* Requirement A *
Name the concepts that the post on SOLID principles in R says each SOLID principle requires understanding.
* Requirement B *
Print the passage from the post on SOLID principles in R, starting with "I don’t think" and going on through "to R6 classes.".
* Requirement C *
Proceed with the post on SOLID principles in R from where it stops.

***** Excerpt to read *****

I don’t think I’ve ever seen a post about the SOLID principles with examples in R code. I have a lot of affection for this language, and I refuse to abandon it in my work as a data scientist. However, I’m also very interested in applying techniques I’ve used in other languages, as well as paradigms and principles that have helped me write better code. This post emerged from that idea. 💪
Here, we will explore object-oriented programming (OOP) and the SOLID principles and how they can be applied to R6 classes.
Challenges for R programmers
🛑✋ For typical R programmers (including myself), adopting object-oriented programming (OOP) can pose several challenges. From my experience, here are four challenges I faced when transitioning to OOP:
- Paradigm Shift: R is primarily functional and procedural, so many R programmers are not deeply familiar with OOP. Transitioning to OOP requires rethinking how they structure code, shifting from writing functions to defining classes, methods, and managing object states.
- Learning Curve for SOLID Principles: Each SOLID principle requires understanding abstractions, inheritance, and dependency management. For R programmers who usually work in a functional or statistical mindset, these concepts may initially feel abstract and cumbersome.
- Limited Resources and Community Support: Since R is heavily used in data science and statistics, most of its community resources focus on functional programming, data manipulation, and visualization. SOLID-based OOP patterns aren’t as commonly discussed or documented in R, so it can be challenging for programmers to find guidance or examples tailored to their use cases.

***** Records shown *****

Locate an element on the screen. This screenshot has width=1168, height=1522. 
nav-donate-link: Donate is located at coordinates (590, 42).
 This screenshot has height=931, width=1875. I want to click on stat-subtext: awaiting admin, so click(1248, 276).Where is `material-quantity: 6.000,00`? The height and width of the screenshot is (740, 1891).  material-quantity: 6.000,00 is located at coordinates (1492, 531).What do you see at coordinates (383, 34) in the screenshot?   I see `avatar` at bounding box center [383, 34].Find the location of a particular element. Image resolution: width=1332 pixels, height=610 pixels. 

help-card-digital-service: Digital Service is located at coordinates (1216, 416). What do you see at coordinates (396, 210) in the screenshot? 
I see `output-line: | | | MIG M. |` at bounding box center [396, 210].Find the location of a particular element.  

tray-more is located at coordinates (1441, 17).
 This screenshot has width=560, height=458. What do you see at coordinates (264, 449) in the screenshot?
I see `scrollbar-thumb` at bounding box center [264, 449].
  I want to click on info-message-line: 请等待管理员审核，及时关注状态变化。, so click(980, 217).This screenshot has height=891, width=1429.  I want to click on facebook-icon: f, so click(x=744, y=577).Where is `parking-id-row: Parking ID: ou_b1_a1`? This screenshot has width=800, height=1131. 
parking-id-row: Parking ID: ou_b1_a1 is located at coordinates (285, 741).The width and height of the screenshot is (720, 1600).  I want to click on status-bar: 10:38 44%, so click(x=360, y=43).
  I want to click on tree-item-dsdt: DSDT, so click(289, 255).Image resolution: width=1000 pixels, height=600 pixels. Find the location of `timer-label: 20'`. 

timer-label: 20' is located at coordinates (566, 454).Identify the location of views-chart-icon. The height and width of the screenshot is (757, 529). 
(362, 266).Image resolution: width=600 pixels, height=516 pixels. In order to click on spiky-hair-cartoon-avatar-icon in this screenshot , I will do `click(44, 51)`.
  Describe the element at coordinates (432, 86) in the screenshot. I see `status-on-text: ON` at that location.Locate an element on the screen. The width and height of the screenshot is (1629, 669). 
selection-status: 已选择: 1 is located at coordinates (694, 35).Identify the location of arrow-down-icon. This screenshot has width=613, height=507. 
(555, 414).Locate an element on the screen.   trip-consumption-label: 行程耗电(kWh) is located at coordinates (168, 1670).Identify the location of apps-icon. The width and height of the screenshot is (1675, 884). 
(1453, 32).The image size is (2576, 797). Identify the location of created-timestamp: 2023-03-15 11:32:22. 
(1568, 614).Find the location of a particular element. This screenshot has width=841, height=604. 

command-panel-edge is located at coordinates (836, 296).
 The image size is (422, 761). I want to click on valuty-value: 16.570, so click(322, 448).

*****

* Response box A *
Abstractions, inheritance, and dependency management.

* Response box B *
I don’t think I’ve ever seen a post about the SOLID principles with examples in R code. I have a lot of affection for this language, and I refuse to abandon it in my work as a data scientist. However, I’m also very interested in applying techniques I’ve used in other languages, as well as paradigms and principles that have helped me write better code. This post emerged from that idea. 💪
Here, we will explore object-oriented programming (OOP) and the SOLID principles and how they can be applied to R6 classes.

* Response box C *
- Adaptation to Testable and Modular Code: Applying SOLID principles encourages writing modular and testable code, which contrasts with the often more exploratory and iterative approach in R programming. R developers need to adapt to more disciplined coding practices, with a greater focus on design patterns, reusability, and unit testing.
By overcoming these challenges, R programmers can benefit from cleaner, more modular, and maintainable code structures. 🙂
OOP paradigm in R 🔄
From Hadley Wickham’s Advanced R book:
There are two main paradigms of object-oriented programming which differ in how methods and classes are related. In this book, we’ll borrow the terminology from the Extending R book and call these paradigms encapsulated and functional:
In functional OOP, methods belong to generic functions, and method calls look like ordinary function calls:
generic(object, arg2, arg3). This is called functional because from the outside it looks like a regular function call, and internally the components are also functions.
In encapsulated OOP, methods belong to objects or classes, and method calls typically look like
object.method(arg1, arg2). This is called encapsulated because the object encapsulates both data (with fields) and behaviour (with methods), and is the paradigm found in most popular languages.
R6 classes fall into the encapsulated OOP paradigm, where methods belong to objects or classes.
What is an R6 class?
{R6} is a package that provides a more flexible and object-oriented programming (OOP) system for R. R6 classes are reference classes that allow you to create objects with mutable state and methods that can modify that state.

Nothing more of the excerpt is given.